“If we effectively compensate teachers; recruit and promote excellent teachers and provide support as they collaborate reflectively to refine their practice; create the political will and understanding necessary to remake the status of the teaching profession; give highly effective teachers opportunities to grow, refine, and share their expertise; and develop a clear system with quality implementation, then… student learning will increase, student outcomes will improve, and students will be prepared to succeed in a globally competitive environment.”
One might take issue with the statement’s structure, but it is hard to argue with its premise. Paying teachers more, recruiting high achievers, and improving collaboration and mentoring are worthwhile endeavors. They are hardly groundbreaking concepts. Teachers and non-teachers alike have been advocating these since about the time the first school was built.
The task force’s proposal should be supported, but let’s recognize the document for what it is. It is the latest in a long line of political manifestos written to give politicians an air of being concerned about education. And, it is substantially less than a blueprint for meaningful reform.
Most teachers do not get paid enough. However, it is important to address one undeniable fact before going further. The recruitment and retention of the best and the brightest into the field of education has less to do with salaries than it does with how teachers are treated. For starters, school districts have been firing teachers by the truckload in recent years to balance budgets. We lack the political will to keep education from the chopping block.
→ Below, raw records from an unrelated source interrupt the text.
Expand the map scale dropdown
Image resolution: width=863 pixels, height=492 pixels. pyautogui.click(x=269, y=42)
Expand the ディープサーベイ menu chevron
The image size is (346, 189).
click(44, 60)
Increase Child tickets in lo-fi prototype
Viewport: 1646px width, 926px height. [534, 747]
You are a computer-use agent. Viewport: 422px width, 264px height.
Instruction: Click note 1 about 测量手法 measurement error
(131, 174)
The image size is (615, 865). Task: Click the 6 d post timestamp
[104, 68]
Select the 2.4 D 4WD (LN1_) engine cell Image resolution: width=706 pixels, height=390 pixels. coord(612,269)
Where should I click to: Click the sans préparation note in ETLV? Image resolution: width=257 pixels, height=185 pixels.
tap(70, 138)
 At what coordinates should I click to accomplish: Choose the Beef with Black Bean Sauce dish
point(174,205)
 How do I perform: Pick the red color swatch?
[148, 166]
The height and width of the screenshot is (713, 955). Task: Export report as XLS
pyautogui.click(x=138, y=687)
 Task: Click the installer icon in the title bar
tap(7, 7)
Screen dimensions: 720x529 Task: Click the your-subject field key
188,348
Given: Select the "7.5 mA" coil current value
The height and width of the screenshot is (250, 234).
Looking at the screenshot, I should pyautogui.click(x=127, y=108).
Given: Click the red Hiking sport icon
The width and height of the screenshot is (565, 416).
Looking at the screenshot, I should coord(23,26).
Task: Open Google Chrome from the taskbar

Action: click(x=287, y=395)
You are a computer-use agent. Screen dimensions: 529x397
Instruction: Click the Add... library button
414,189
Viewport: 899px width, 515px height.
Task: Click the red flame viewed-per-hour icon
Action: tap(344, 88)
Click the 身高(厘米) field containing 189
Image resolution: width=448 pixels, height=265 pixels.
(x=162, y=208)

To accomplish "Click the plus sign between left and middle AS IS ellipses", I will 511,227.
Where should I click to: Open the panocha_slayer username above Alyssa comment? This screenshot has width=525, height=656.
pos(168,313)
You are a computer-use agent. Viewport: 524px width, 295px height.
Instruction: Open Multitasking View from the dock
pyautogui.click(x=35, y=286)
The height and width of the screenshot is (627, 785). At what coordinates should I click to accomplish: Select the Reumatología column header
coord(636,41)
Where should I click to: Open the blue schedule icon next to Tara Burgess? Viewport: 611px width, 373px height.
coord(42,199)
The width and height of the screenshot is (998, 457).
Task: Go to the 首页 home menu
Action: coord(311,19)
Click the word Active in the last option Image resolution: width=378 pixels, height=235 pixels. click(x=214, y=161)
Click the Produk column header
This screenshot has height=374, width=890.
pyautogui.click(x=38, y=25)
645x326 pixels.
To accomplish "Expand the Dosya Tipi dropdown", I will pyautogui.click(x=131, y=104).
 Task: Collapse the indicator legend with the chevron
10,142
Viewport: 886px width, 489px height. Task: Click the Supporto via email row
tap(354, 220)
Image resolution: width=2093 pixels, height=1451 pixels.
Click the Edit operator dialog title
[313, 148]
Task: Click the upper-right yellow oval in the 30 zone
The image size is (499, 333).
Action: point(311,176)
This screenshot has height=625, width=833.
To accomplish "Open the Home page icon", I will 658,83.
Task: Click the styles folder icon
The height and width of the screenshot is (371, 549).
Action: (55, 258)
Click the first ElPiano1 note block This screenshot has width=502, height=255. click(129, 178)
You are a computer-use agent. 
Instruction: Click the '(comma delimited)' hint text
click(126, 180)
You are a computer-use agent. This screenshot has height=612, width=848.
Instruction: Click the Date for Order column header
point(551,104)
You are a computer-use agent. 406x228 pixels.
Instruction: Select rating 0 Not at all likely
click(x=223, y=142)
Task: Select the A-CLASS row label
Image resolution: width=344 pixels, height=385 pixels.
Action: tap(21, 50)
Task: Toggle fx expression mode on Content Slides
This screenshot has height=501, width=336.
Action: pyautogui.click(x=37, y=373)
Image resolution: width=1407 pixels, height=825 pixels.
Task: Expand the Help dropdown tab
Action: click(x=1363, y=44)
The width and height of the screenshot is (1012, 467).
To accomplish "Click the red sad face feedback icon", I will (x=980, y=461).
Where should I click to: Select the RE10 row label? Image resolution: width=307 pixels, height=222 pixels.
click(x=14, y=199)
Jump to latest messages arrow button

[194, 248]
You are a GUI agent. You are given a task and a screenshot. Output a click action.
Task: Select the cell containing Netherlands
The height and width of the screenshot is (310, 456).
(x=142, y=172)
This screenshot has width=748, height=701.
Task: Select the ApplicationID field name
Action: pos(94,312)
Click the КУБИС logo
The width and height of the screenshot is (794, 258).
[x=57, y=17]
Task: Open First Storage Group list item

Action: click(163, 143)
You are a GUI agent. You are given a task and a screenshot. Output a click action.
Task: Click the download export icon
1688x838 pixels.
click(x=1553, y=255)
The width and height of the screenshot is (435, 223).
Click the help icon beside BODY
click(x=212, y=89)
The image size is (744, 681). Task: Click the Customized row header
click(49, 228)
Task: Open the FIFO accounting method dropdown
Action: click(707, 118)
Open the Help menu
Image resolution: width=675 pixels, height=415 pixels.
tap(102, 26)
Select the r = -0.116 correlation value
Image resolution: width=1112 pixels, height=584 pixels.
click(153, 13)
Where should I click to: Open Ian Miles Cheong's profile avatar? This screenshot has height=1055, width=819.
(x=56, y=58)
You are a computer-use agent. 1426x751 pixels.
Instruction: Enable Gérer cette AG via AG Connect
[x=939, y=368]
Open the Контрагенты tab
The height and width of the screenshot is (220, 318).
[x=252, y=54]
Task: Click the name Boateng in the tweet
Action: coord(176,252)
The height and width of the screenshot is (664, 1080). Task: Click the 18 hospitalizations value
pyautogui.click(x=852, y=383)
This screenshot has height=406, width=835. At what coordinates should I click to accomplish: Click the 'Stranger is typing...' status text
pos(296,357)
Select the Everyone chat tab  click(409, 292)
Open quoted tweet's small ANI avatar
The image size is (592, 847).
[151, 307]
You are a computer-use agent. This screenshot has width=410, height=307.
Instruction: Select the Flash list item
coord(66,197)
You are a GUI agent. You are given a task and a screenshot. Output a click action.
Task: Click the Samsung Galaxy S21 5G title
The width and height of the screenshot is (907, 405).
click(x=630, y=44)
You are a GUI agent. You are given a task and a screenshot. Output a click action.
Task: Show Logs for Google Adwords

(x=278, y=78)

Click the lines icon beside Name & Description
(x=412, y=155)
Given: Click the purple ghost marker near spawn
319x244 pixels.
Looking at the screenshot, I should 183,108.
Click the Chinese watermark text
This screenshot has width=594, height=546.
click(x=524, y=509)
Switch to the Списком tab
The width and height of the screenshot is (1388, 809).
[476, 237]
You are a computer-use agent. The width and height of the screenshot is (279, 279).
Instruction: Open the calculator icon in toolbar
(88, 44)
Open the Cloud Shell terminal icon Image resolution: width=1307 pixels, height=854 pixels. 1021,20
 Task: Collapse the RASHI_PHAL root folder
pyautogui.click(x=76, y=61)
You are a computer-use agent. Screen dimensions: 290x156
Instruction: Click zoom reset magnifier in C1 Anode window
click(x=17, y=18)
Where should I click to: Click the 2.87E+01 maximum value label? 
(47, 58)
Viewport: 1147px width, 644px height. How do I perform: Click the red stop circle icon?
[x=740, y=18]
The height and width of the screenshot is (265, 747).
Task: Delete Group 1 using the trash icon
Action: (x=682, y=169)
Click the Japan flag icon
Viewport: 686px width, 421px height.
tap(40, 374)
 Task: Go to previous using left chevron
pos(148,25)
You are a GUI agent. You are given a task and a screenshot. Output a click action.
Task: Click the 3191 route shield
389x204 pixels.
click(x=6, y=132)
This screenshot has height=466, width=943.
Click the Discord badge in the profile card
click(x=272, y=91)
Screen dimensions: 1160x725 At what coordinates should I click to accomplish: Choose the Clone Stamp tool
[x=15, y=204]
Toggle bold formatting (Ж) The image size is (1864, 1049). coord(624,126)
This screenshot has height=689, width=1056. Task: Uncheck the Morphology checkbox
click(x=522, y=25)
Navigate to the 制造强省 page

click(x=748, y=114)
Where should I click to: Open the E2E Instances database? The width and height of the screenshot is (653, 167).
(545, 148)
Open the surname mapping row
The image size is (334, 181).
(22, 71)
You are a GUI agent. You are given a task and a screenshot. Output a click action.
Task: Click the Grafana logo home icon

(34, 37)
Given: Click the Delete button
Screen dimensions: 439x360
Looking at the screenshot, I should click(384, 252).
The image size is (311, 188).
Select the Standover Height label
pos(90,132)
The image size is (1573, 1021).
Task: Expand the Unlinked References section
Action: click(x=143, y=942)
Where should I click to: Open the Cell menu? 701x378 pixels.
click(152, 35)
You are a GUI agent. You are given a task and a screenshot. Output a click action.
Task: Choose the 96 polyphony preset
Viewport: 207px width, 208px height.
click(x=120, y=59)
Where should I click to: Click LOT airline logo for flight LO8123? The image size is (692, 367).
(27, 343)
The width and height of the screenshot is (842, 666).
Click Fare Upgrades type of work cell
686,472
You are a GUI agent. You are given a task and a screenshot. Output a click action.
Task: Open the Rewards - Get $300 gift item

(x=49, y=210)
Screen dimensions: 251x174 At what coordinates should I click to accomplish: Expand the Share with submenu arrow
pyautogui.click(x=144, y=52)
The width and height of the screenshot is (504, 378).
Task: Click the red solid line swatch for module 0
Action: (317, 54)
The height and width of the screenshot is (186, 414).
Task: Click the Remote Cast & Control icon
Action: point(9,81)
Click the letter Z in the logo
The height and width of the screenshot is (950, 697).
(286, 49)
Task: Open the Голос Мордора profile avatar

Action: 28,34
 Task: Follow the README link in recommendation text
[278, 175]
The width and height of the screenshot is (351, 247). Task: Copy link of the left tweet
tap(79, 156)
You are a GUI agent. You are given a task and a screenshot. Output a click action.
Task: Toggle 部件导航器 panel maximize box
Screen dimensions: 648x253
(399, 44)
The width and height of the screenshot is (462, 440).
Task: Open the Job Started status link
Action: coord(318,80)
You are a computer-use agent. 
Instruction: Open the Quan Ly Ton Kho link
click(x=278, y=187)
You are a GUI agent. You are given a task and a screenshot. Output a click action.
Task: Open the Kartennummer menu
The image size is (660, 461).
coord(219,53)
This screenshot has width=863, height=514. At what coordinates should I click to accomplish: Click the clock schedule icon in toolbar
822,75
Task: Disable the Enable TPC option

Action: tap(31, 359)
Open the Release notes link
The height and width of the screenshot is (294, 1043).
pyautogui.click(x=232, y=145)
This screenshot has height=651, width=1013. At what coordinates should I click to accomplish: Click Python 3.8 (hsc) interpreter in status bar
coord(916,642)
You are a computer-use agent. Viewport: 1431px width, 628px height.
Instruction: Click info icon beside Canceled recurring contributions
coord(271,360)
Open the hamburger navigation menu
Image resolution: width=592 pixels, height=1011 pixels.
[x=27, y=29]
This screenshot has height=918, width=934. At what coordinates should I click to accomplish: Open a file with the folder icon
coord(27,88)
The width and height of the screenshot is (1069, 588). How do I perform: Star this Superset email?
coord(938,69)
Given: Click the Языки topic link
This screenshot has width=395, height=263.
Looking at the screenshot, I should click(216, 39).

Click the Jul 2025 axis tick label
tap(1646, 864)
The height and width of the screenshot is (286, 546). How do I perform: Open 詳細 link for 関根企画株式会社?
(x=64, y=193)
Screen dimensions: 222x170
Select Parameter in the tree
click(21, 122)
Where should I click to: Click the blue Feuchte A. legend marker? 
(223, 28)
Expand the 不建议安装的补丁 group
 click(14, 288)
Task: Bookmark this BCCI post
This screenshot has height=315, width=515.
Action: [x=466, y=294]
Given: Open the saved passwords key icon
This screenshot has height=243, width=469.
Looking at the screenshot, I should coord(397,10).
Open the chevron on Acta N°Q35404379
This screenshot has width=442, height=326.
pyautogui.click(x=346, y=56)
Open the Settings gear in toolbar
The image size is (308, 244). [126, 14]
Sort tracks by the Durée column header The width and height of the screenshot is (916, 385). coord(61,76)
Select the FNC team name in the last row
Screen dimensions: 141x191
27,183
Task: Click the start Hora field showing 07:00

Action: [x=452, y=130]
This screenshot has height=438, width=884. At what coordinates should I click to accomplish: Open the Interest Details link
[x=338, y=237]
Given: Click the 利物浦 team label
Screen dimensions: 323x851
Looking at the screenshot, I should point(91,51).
Many of the very brilliant young people the task force says it seeks became trained educators in recent years only to be severed from the teaching profession by a blunt yet ruthless budget ax.
While the Task Force’s proposals have some merits, Iowa could make significant and more immediate gains if it took the $150 million proposed by this commission and used it to begin restoring the hundreds of teaching positions lost in recent years. Raising the starting pay of teachers is the right thing to do, but it will mean nothing if school districts have to fire teachers a few years down the road because coffers again run empty. We must restore schools and commit to innovation simultaneously.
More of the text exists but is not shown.